The tromba marina only plays notes from the overtone series (although it is possible to get tones outside of it by adding left finger pressure to the string). Its tuning does not align with the standard tuning of the piano. Therefore, tromba marinas came into disuse, as temperaments, and later equal temperament, were more divulged. The instrument is about 2 meters long and usually has only one long string. Its monochord nature connects it to the history of ancient Greek music theory. By the late Renaissance, this large monochord had a clear musical function in ensemble music and a characteristic timbre. The notes played on the string, near the scroll-end where the tuning peg lies, are played as harmonics of the fundamental string length, i.e. corresponding to its overtones. In this way, it functions like a natural trumpet which plays notes from the harmonic series of its key. Its brassy sound comes from the lifted vibrating bridge. The string passes over one foot of the bridge, leaving the other foot to vibrate freely on a plate of glass or metal, with the help of a guidon, creating a buzz that makes it sound like a trumpet. It’s sound has also been described as drum-like, tremble-like, scratch-like or tympany-like.

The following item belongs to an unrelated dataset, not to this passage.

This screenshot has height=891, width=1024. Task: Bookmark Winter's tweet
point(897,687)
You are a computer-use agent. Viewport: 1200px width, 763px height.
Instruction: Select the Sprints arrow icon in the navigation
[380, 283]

The history of its names is a history of mistranslations and misunderstandings. Cecil Adkins & Alis Dickinson make the most informed up-to-date account in their book A trumpet by any other name (1991). Some of its names include: Trumscheit, trompette marine, Drumschyt, tympanischyza, Nonnengeige and tuba manualis. 


The first time that a tromba marina appeared in a text reference was in 1511 with the name Trumscheit, but statues and paintings clearly display an early Trumscheit since the early 1100s. Some claim that it was used by sailors, but evidence is largely missing. Others claim that the word “marine” is a mistranslation from Marientrompette. Out of all histories and stories, the names that make more sense according to its use, are those with the stem Nonnen-. The instrument was used in convents, surely in replacement of brass instruments, since it was inappropriate for the nuns to play on trumpets. In fact, Vivaldi wrote four concertos that include the violino in tromba marina for the Ospedale della Pietá, a convent, orphanage and music school in Venice which was famous for their musical performances given by their female musicians. Although much research is missing on the subject, it is probably not by chance that the repertoire for violino in tromba marina by Vivaldi was written for the female musicians of the convent. Perhaps Vivaldi wrote for a violin in tromba marina what otherwise might have been a trumpet part. 

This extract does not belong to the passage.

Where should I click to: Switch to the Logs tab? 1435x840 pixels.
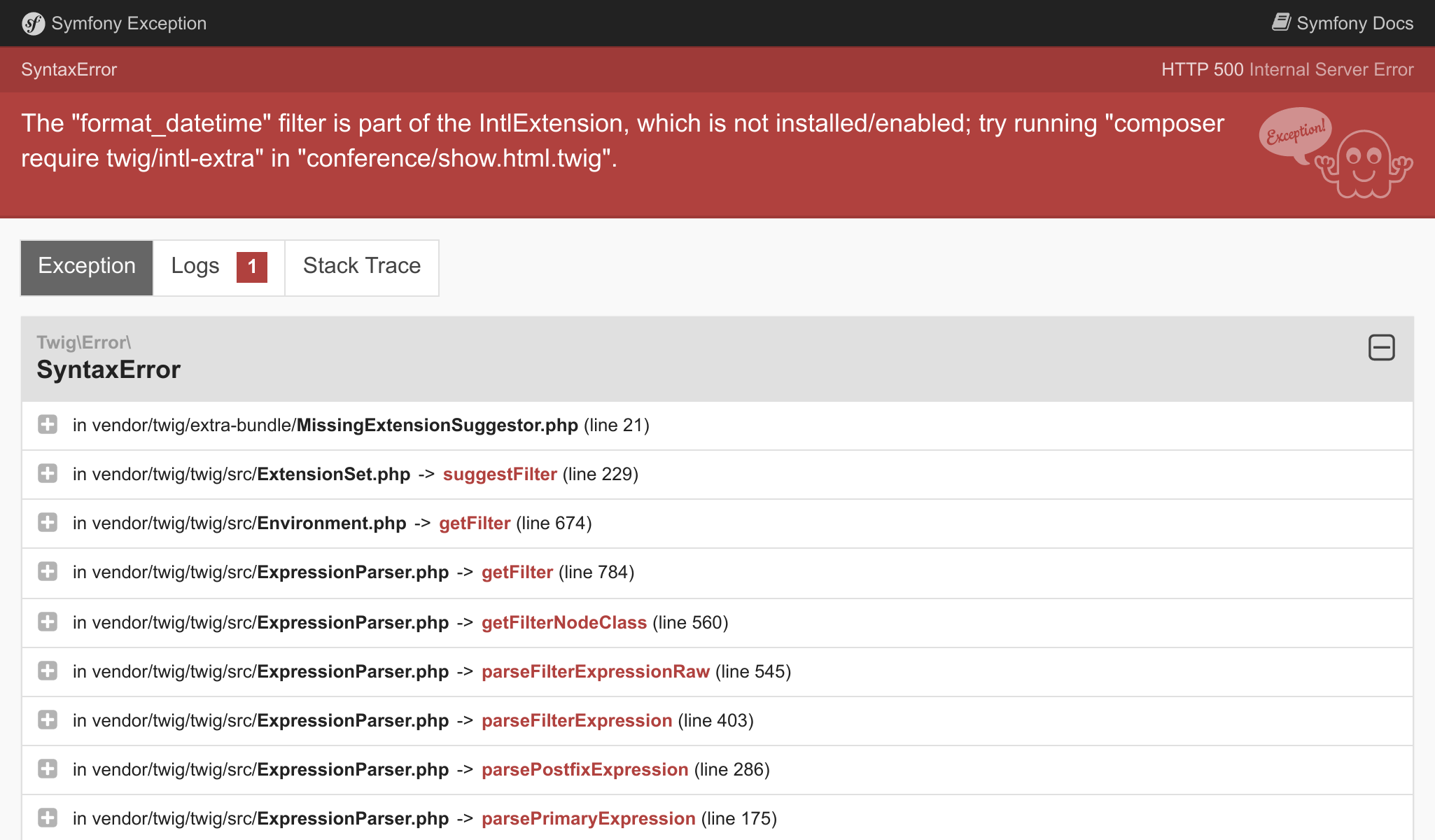pyautogui.click(x=195, y=266)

There is no substantial evidence on what was exactly different in a violin in tromba marina. Based on the surviving information about Vivald’s work and historical documents from Ospedale della Pietà, Adrian Chandler, David Rattray, and Michael Talbot developed a model version in 2015. It implements metal disks screwed through the violin bridge, which vibrate creating the same kind of buzz made by the tromba marina bridge. Unfortunately, there is almost no other repertoire for this unique form of a violin. The only other two musical instances with a violino in tromba marina are: a work that Nicola Porpora wrote while he was the choir director also at the Ospedale de la Pietá in 1741-42; and a setting of Vivaldi’s Nisi Dominus in one movement. 

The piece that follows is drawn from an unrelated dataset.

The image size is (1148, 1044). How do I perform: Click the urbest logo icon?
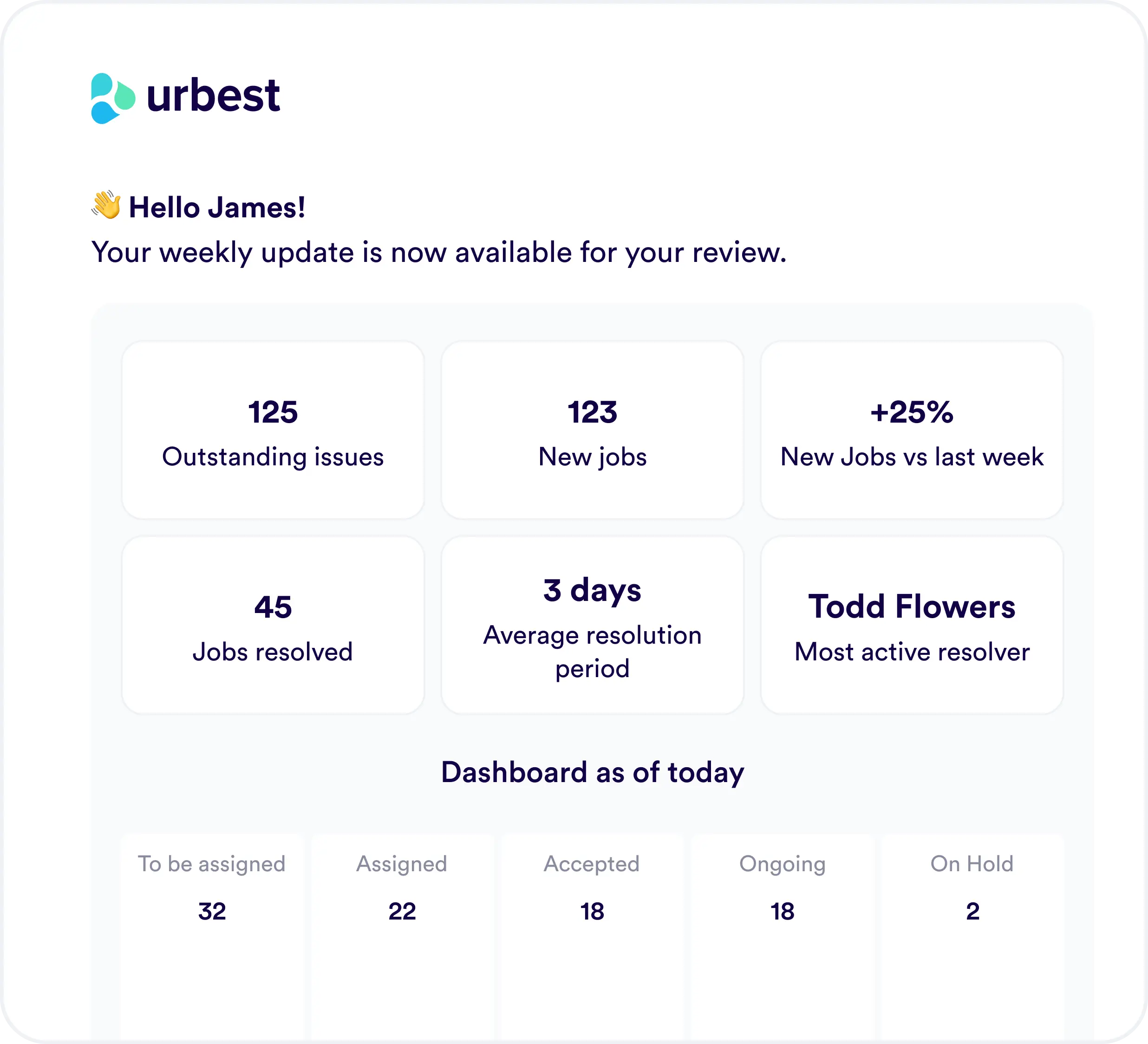point(113,98)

In both cases, the violin in tromba marina and the tromba marina produce a sound very rich in overtones. Vivaldi’s Concerto RV. 311 for violino in tromba marina, strings and continuo, makes extensive use of double stops. With the vibrating bridge, these produce much louder difference tones than what we are used to hearing on a normal violin, and its timbre cuts sharply across the ensemble. When such overtone-rich sounds are overlapped, not only they produce strong difference tones, but also loud summation tones, the effect of which resembles a distortion-effect, but acoustically achieved. 


The artistic application of these acoustical phenomena is of central importance to composers working in branches that have partially evolved from the spectral movement. The project also resonates with the pioneering work of Harry Partch, whose music in just intonation uses instruments developed to fit the underpinning theory.